• **YOUR OBJECTIVE**:
Lay out the lines of the records as a Markdown table with the columns Number and Entry. Start with the line containing "Click the Rajasthan Royals team badge" and continue through the line containing "pyautogui.click(x=130, y=60)", skipping any blank lines and leaving the pictures out.

• **RECORDS FOR PROCESSING**:
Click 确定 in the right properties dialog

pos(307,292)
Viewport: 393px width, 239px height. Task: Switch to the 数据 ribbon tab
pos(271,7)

* * *

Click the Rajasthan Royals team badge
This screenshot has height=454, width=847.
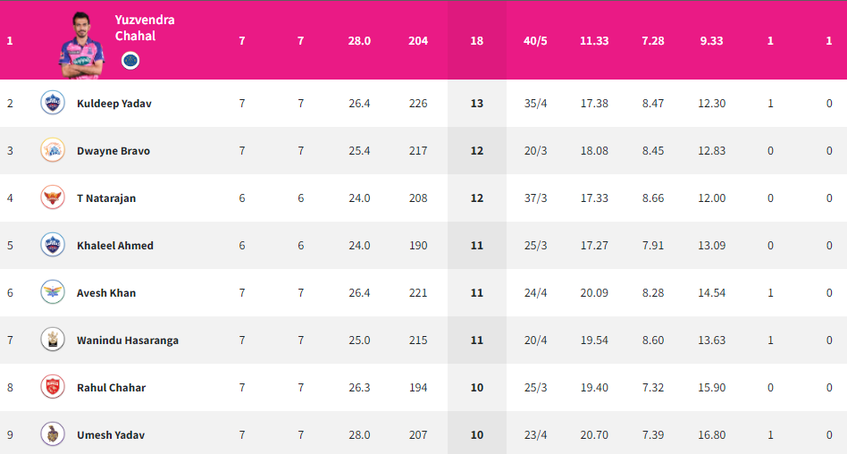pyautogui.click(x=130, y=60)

• **THE RESPONSE**:
| Number | Entry |
|---|---|
| 1 | Click the Rajasthan Royals team badge |
| 2 | This screenshot has height=454, width=847. |
| 3 | pyautogui.click(x=130, y=60) |